● **Stated problem**
Rewrite the listing with each occurrence of "Instruction" changed to "Command", keeping all other text unchanged.

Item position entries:
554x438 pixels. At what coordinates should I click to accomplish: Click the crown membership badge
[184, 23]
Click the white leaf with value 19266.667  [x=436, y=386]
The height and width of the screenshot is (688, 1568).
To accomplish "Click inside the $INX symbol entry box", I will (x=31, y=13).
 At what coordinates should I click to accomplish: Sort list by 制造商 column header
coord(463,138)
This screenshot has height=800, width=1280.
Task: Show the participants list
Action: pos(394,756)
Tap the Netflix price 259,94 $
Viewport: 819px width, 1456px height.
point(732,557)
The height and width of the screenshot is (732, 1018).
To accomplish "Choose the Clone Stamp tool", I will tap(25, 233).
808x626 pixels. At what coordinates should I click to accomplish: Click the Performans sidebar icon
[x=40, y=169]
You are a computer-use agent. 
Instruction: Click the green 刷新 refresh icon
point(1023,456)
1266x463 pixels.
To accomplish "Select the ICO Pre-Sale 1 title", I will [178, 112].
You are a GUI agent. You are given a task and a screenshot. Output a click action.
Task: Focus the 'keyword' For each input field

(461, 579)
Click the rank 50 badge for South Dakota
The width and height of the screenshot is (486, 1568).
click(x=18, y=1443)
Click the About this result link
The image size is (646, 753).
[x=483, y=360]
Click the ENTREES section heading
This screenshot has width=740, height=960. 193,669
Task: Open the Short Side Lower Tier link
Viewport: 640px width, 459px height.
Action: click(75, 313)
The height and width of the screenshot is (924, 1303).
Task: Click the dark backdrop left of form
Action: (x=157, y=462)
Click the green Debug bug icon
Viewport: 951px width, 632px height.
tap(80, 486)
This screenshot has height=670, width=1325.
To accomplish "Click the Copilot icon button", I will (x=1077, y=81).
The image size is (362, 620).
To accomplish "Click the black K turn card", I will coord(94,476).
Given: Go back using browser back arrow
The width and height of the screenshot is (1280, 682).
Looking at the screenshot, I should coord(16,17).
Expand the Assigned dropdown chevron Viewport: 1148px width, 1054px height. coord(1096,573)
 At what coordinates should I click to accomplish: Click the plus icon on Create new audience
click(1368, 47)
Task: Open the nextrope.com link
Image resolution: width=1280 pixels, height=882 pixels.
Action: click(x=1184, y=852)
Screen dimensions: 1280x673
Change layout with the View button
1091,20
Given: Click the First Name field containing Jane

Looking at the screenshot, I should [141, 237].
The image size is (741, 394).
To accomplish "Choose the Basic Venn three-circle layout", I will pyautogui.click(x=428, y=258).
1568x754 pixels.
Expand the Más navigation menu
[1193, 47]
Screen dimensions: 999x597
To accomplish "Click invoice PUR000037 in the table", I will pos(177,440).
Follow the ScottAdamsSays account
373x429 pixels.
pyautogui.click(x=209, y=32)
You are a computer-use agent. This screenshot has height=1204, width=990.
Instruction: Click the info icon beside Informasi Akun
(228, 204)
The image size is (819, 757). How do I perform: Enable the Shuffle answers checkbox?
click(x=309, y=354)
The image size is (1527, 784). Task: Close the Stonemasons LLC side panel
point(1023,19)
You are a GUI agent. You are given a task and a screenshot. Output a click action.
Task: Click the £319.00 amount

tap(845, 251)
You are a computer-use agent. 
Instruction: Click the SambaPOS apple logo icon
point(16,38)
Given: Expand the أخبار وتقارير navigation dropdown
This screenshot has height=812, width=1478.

● **Solution to this problem**
554x438 pixels. At what coordinates should I click to accomplish: Click the crown membership badge
[184, 23]
Click the white leaf with value 19266.667  [x=436, y=386]
The height and width of the screenshot is (688, 1568).
To accomplish "Click inside the $INX symbol entry box", I will (x=31, y=13).
 At what coordinates should I click to accomplish: Sort list by 制造商 column header
coord(463,138)
This screenshot has height=800, width=1280.
Task: Show the participants list
Action: pos(394,756)
Tap the Netflix price 259,94 $
Viewport: 819px width, 1456px height.
point(732,557)
The height and width of the screenshot is (732, 1018).
To accomplish "Choose the Clone Stamp tool", I will tap(25, 233).
808x626 pixels. At what coordinates should I click to accomplish: Click the Performans sidebar icon
[x=40, y=169]
You are a computer-use agent. 
Command: Click the green 刷新 refresh icon
point(1023,456)
1266x463 pixels.
To accomplish "Select the ICO Pre-Sale 1 title", I will [178, 112].
You are a GUI agent. You are given a task and a screenshot. Output a click action.
Task: Focus the 'keyword' For each input field

(461, 579)
Click the rank 50 badge for South Dakota
The width and height of the screenshot is (486, 1568).
click(x=18, y=1443)
Click the About this result link
The image size is (646, 753).
[x=483, y=360]
Click the ENTREES section heading
This screenshot has width=740, height=960. 193,669
Task: Open the Short Side Lower Tier link
Viewport: 640px width, 459px height.
Action: click(75, 313)
The height and width of the screenshot is (924, 1303).
Task: Click the dark backdrop left of form
Action: (x=157, y=462)
Click the green Debug bug icon
Viewport: 951px width, 632px height.
tap(80, 486)
This screenshot has height=670, width=1325.
To accomplish "Click the Copilot icon button", I will (x=1077, y=81).
The image size is (362, 620).
To accomplish "Click the black K turn card", I will coord(94,476).
Given: Go back using browser back arrow
The width and height of the screenshot is (1280, 682).
Looking at the screenshot, I should coord(16,17).
Expand the Assigned dropdown chevron Viewport: 1148px width, 1054px height. coord(1096,573)
 At what coordinates should I click to accomplish: Click the plus icon on Create new audience
click(1368, 47)
Task: Open the nextrope.com link
Image resolution: width=1280 pixels, height=882 pixels.
Action: click(x=1184, y=852)
Screen dimensions: 1280x673
Change layout with the View button
1091,20
Given: Click the First Name field containing Jane

Looking at the screenshot, I should [141, 237].
The image size is (741, 394).
To accomplish "Choose the Basic Venn three-circle layout", I will pyautogui.click(x=428, y=258).
1568x754 pixels.
Expand the Más navigation menu
[1193, 47]
Screen dimensions: 999x597
To accomplish "Click invoice PUR000037 in the table", I will pos(177,440).
Follow the ScottAdamsSays account
373x429 pixels.
pyautogui.click(x=209, y=32)
You are a computer-use agent. This screenshot has height=1204, width=990.
Command: Click the info icon beside Informasi Akun
(228, 204)
The image size is (819, 757). How do I perform: Enable the Shuffle answers checkbox?
click(x=309, y=354)
The image size is (1527, 784). Task: Close the Stonemasons LLC side panel
point(1023,19)
You are a GUI agent. You are given a task and a screenshot. Output a click action.
Task: Click the £319.00 amount

tap(845, 251)
You are a computer-use agent. 
Command: Click the SambaPOS apple logo icon
point(16,38)
Given: Expand the أخبار وتقارير navigation dropdown
This screenshot has height=812, width=1478.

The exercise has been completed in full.